[SUPPLIED INFORMATION — start]

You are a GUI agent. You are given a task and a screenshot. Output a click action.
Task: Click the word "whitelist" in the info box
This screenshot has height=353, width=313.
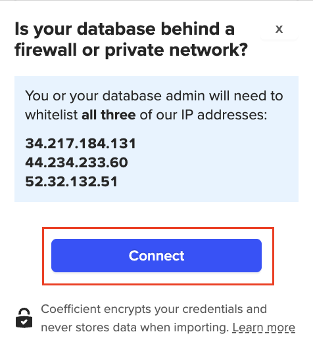pyautogui.click(x=51, y=115)
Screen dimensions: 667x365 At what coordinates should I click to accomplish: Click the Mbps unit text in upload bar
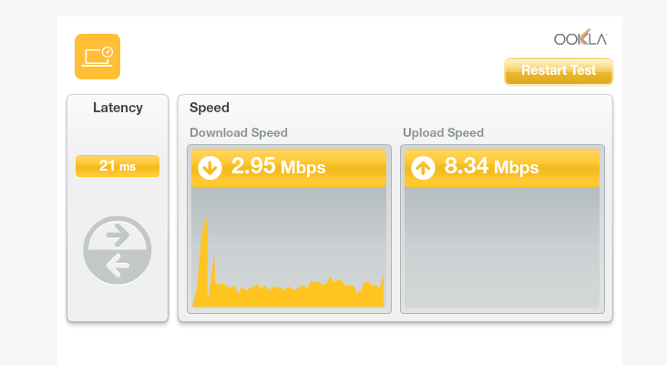pos(516,168)
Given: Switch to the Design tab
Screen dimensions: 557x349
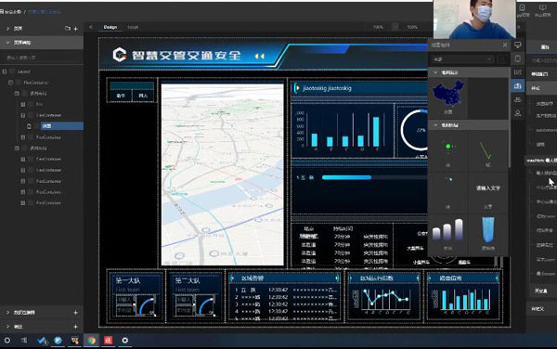Looking at the screenshot, I should (110, 27).
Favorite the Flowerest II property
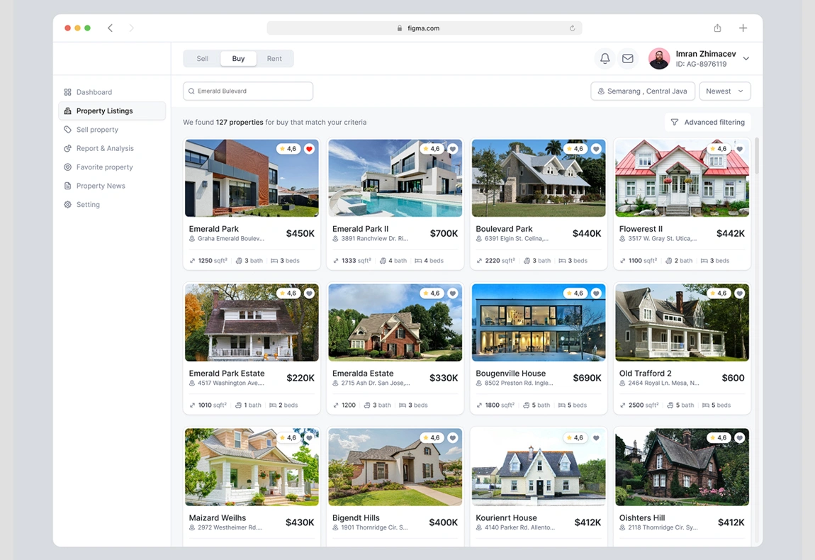 (x=739, y=148)
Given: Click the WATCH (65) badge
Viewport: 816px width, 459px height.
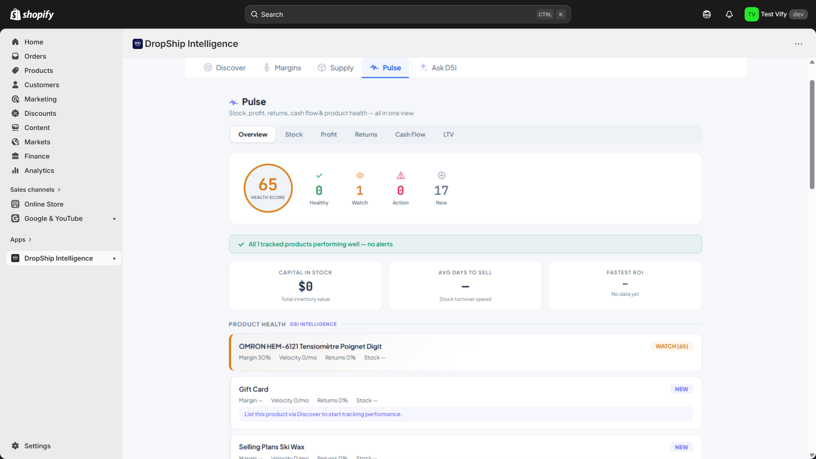Looking at the screenshot, I should coord(672,346).
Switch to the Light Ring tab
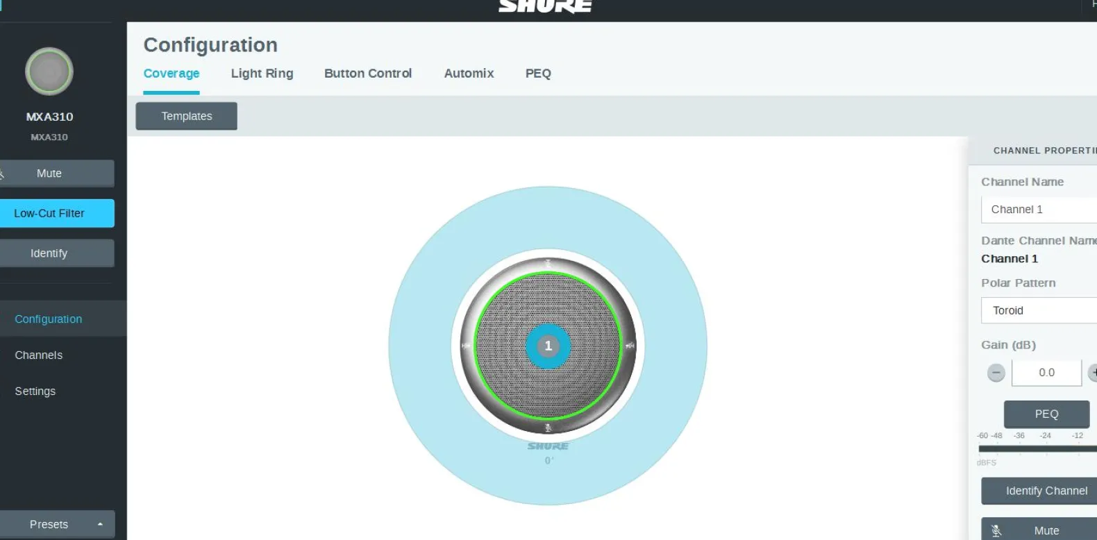The image size is (1097, 540). point(262,74)
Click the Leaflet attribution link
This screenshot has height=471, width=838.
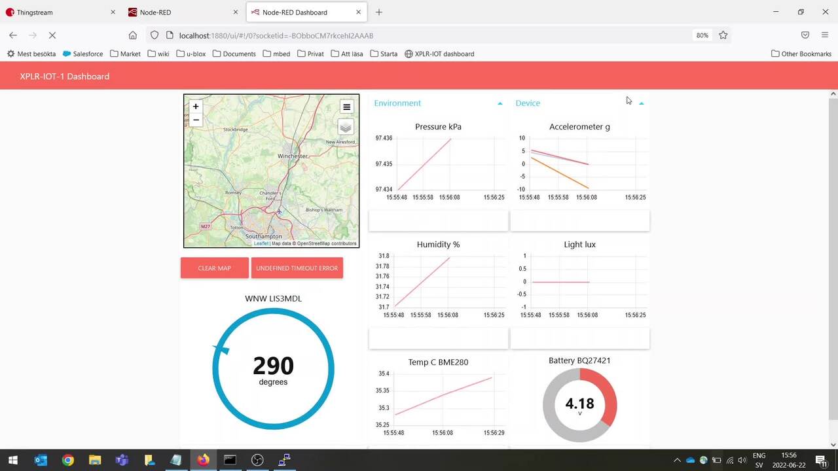[x=261, y=243]
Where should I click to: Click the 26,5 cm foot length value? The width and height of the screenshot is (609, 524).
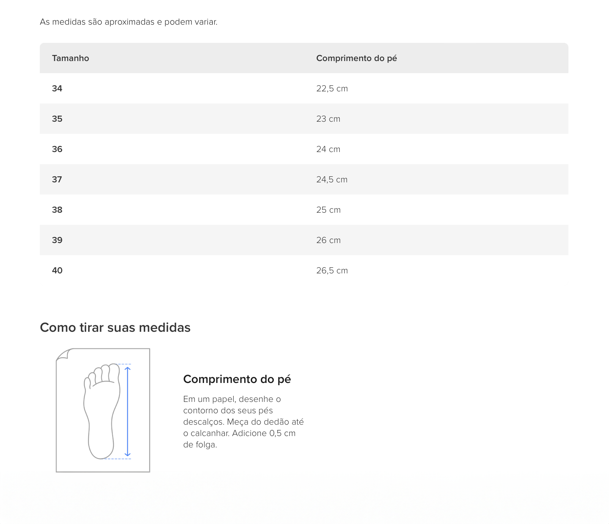tap(332, 270)
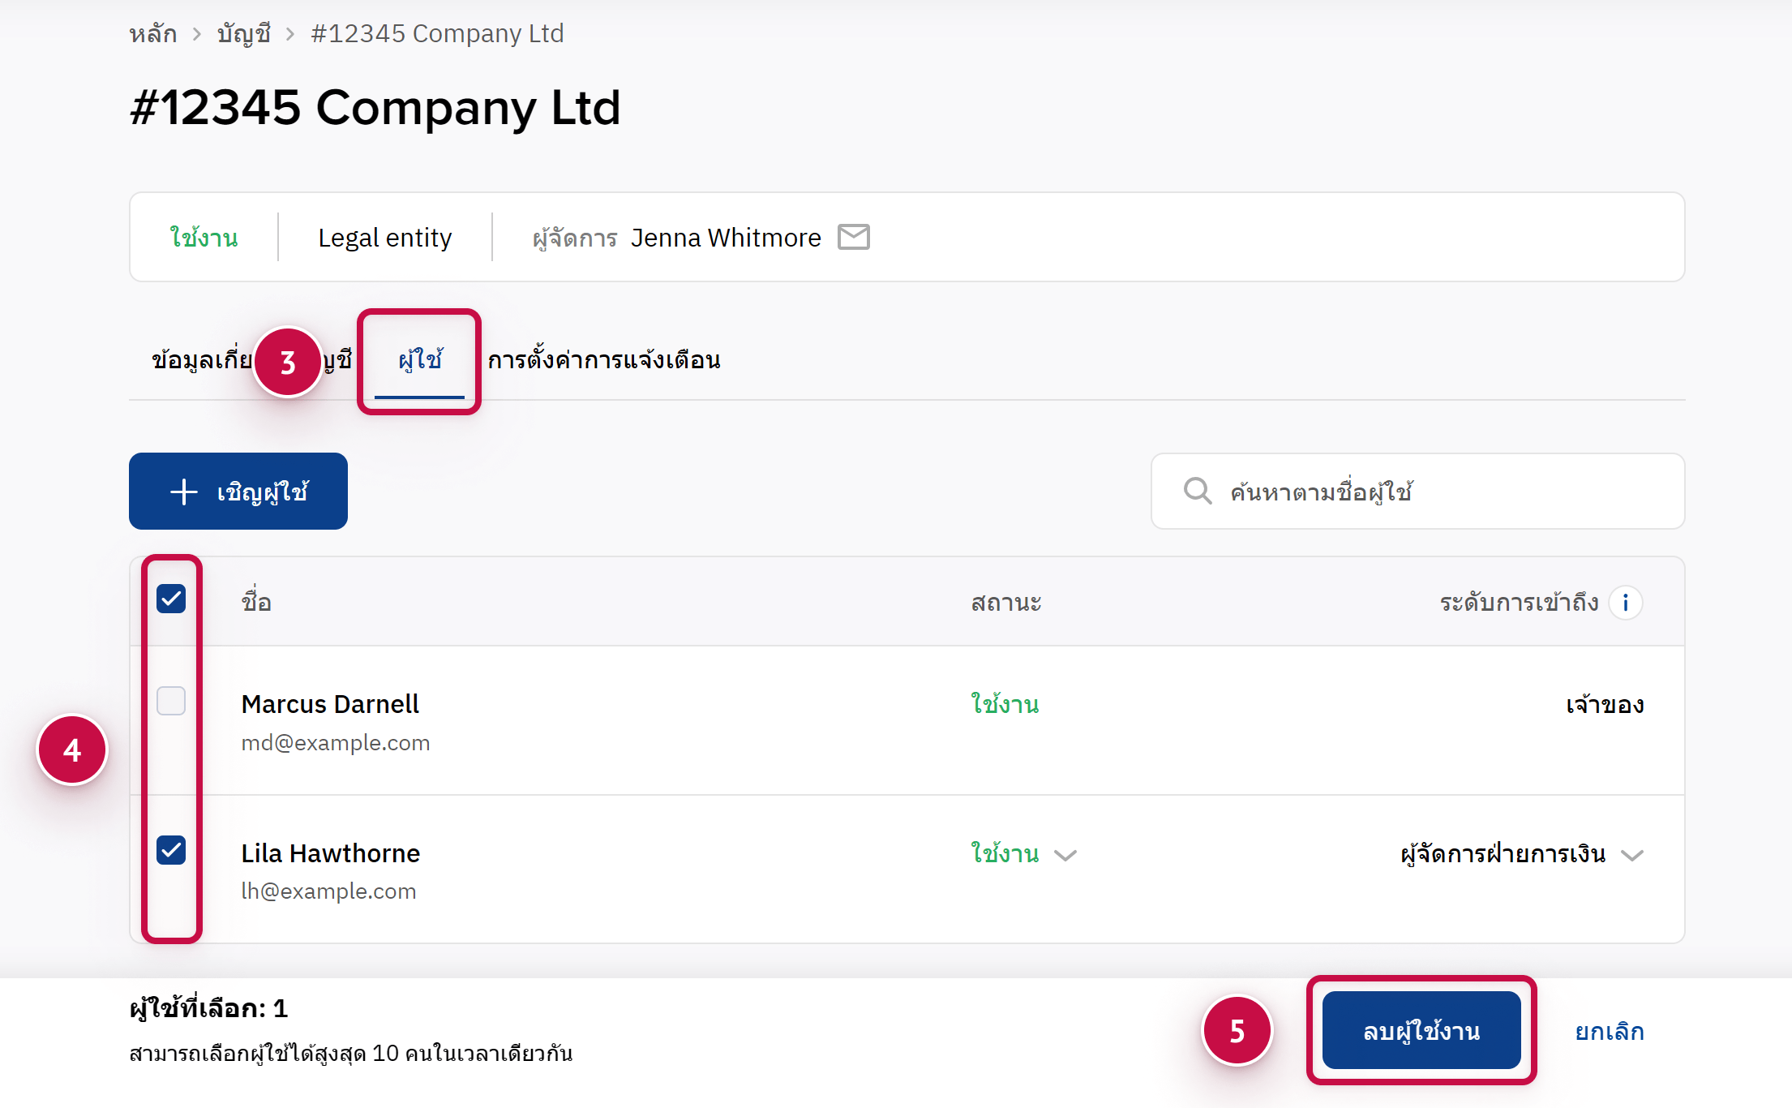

[SUPPLIED INFORMATION — finish]

> [EXERCISE OBJECTIVE]
Each entry above must be repeated word for word, minus its images.

> [RESULT BELOW]
You are a GUI agent. You are given a task and a screenshot. Output a click action.
Task: Click the word "whitelist" in the info box
This screenshot has height=353, width=313.
pyautogui.click(x=51, y=115)
Screen dimensions: 667x365 At what coordinates should I click to accomplish: Click the Mbps unit text in upload bar
pos(516,168)
Given: Switch to the Design tab
Screen dimensions: 557x349
Looking at the screenshot, I should (110, 27).
Favorite the Flowerest II property
 (x=739, y=148)
Given: Click the WATCH (65) badge
Viewport: 816px width, 459px height.
Looking at the screenshot, I should coord(672,346).
Switch to the Light Ring tab
The image size is (1097, 540). point(262,74)
Click the Leaflet attribution link
This screenshot has height=471, width=838.
[x=261, y=243]
Where should I click to: Click the 26,5 cm foot length value? The width and height of the screenshot is (609, 524).
tap(332, 270)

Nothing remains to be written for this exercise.